I never met ed, oh how I wish I had but sadly I never had that pleasure. I do feel like I knew him though, that’s the beauty of social media, over the last 12 years or so I have been delighted to reconnect with old friends like mike, & meet new ones like ed. Being allowed a glimpse into the lives of these beautiful souls has always felt like a privilege, the photos they shared with us always so joyous & full of love. Travels to portugal to visit mike’s mum, cruises & trips to Las Vegas, the fun they had clear to see in every image. That Ed was a magical bundle of fun, energy & compassion struck me immediately & I instantly adored him.
Ed seemed like a man who wore his heart on his sleeve & that can be a vulnerable place to be if you do not choose your friends carefully. It would appear that ed was EXCEPTIONALLY good at this & those he chose were more than friends, they were family. What a pleasure it has been to meet you all via facebook. You don’t need me to tell you how much ed loved you, I know you felt that love everyday. Just know that I saw it too, thousands of miles away, many a dreary, Yorkshire morning has been cheered by photos of you all smiling in the california sunshine, celebrating or just hanging out, the love simply POURING out of my screen, never failing to put a huge smile on my face.

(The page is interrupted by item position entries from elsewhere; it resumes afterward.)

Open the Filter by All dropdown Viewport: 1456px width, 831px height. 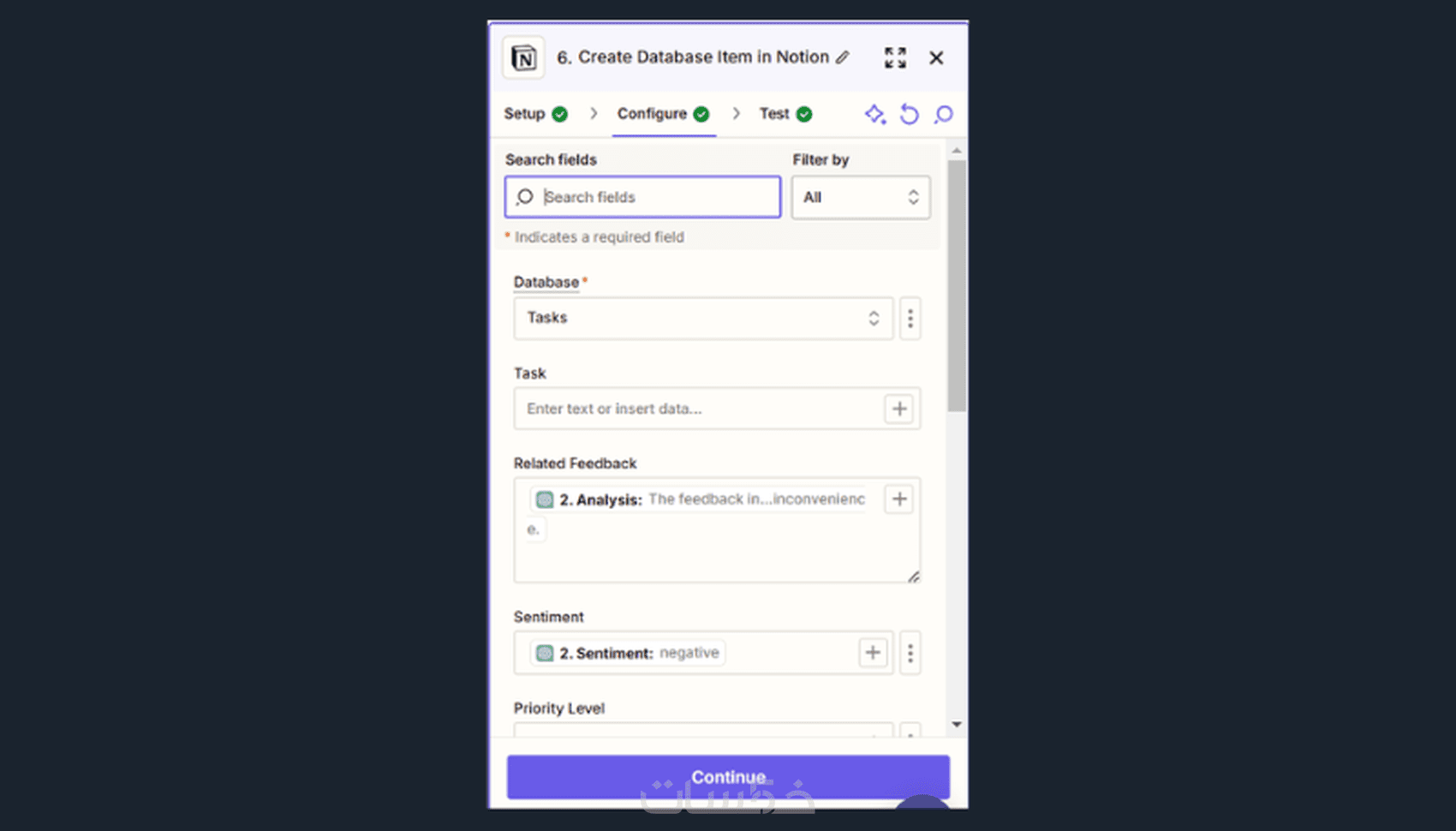pyautogui.click(x=860, y=197)

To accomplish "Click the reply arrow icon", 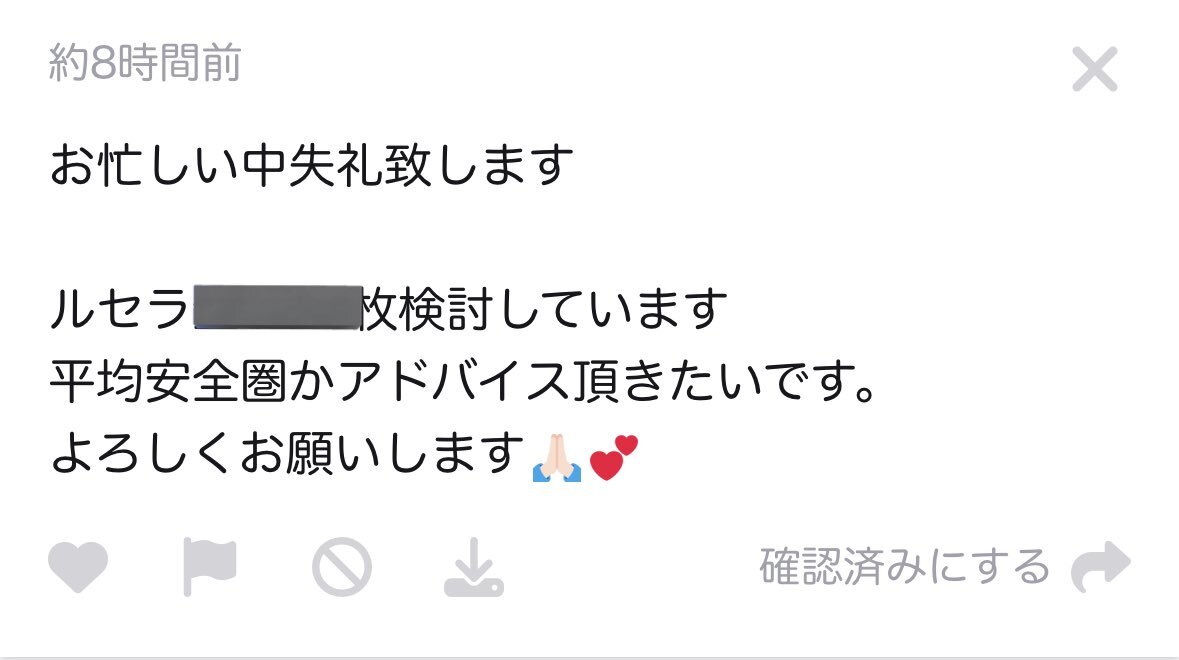I will pyautogui.click(x=1101, y=566).
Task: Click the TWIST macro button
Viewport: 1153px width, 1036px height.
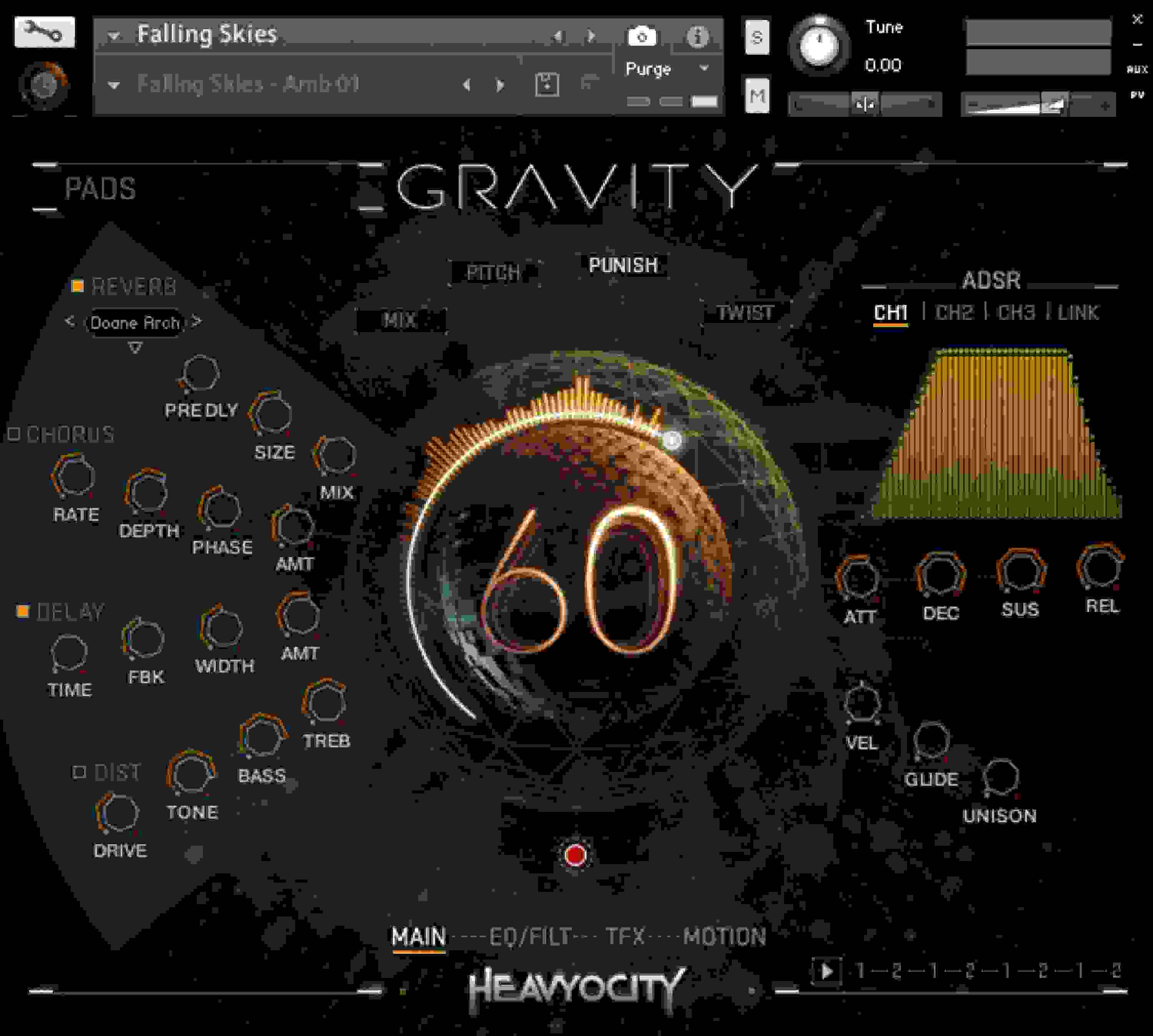Action: pyautogui.click(x=746, y=313)
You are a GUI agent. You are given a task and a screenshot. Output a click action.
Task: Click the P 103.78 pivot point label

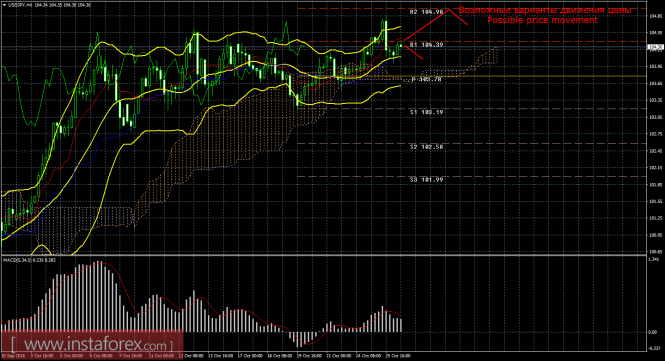[x=426, y=79]
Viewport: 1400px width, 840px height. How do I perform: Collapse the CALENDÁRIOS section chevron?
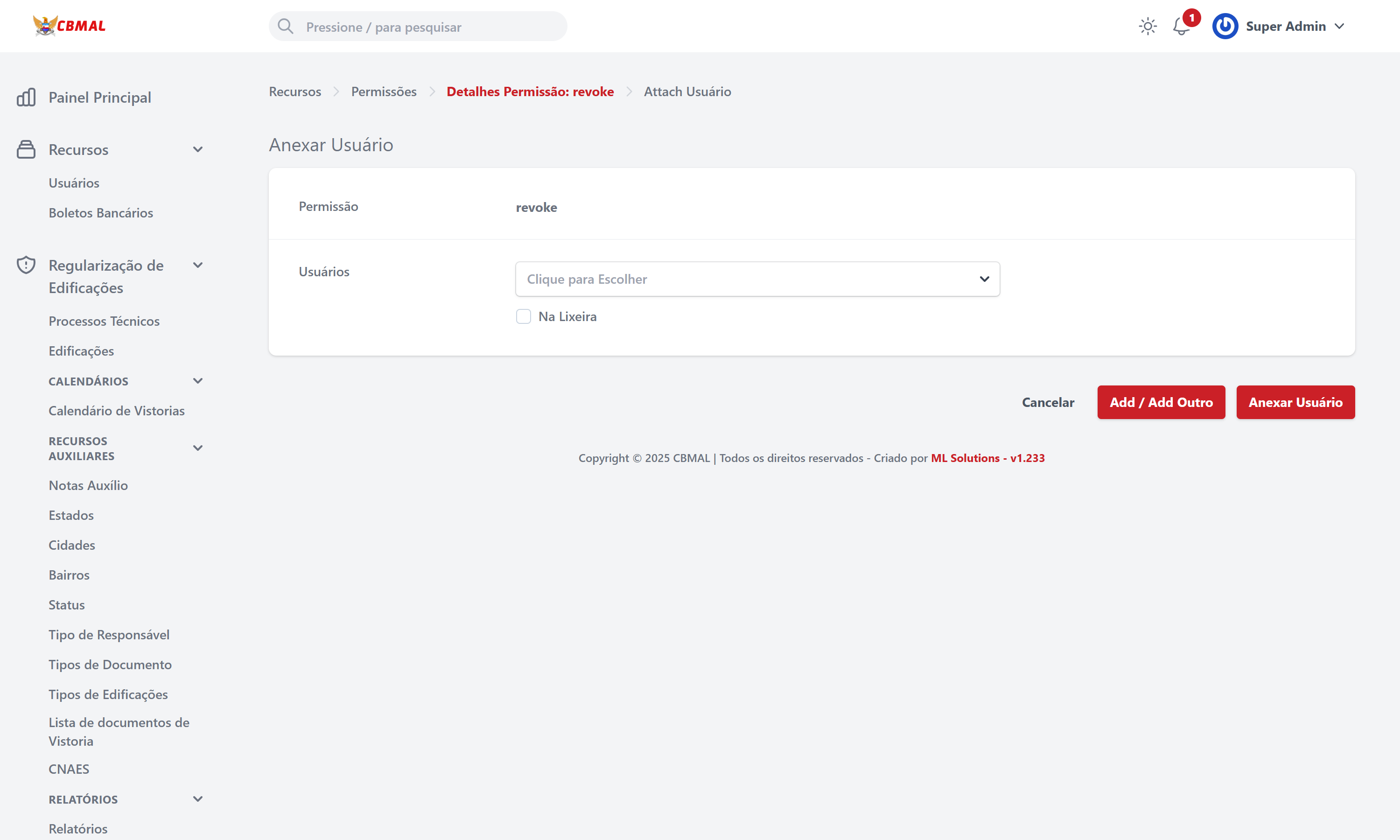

I’m fairly sure Ed didn’t need much of an excuse to celebrate, I reckon if you put him in a phone box on his own, a party would break out in a matter of seconds. & when he DID have an excuse – light the blue touch paper & stand back! Christmas, Thanksgiving, Halloween, Easter, Pride month were times he obviously revelled in, any opportunity to entertain those he loved in a very special way, making such precious memories. No half measures over at Ed & Mike’s! Well, I thought I was the queen of Halloween – until I saw Ed & Mike’s house! I was more than happy to hand over my crown, Ed looked better in it anyway, & so looked forward to seeing the video of their decorations each year it has become part of my own Halloween tradition to show it to everyone who visits me.
I learned many things about Ed without ever meeting him & each one made me like him more. Staying up all night to watch the Oscars is something I know he enjoyed, once sharing his excitement with a very jet-lagged Paul who I’m not sure knew what was going on. The love he had for animals, I think Ed & Mike’s pets are probably the luckiest pets on earth, more than pets, family. I had never heard of Bobby Caldwell but Ed’s infectious fan-girling over him got me listening, you were right Ed, he really does have a wonderful voice! thank you for bringing him to me.
& I learned there were things we shared, can’t say it was much of a surprise to discover we both loved ‘The Rocky Horror Picture Show’. More of a surprise was Ed’s love of ‘Buffy The Vampire Slayer’, given our respective ages neither of us should have ever even have watched a teen drama off of the 90s. That we both did, that we both loved it & understood clearly the messages it skilfully delivers, speaks volumes of something else Ed & I shared – an absolute REFUSAL to act our age! hahahahahahahaha!
I’ll tell you a secret, when you forget how old you are, you can relate to anyone, you can have fun with anyone, in any situation, everything just becomes more FUN when you’re not always trying to behave how you’re ‘supposed’ to behave cos you’re fifty-bloody-six.
Ed knew that.
That’s what really shines out of every picture, Ed found fun & joy in everyone & everything, ok, not trump, ALMOST everyone & everything. It’s a rare thing, as Buffy said: “the hardest thing in this world is to live in it”, anyone who gets past 50 & isn’t just a little bit jaded or downright grumpy-assed is rarer still. the ones who just REFUSE to stop having fun & spreading joy all over the place no matter how miserable stuff gets.
Ed was one of those joy-spreaders, you can tell by the BEAMING faces in every photo, Ed & all those with him, BEAMING. Ed brought joy into the world & isn’t that the greatest endeavour? the greatest testament? I think so.
My thoughts are with all of you close to Ed, diminutive he may have been but I’m sure the hole he has left in your lives feels like the size of Nebraska & seems impossible to fill. Your happy memories will fill it eventually, every time you find yourself smiling at a sudden memory of Ed, Nebraska will get a bit smaller – not the real one, hopefully.
Ed will live forever in your smiles.
Mike, your loss is immeasurable, you shared a rare love & I’m heartbroken for you.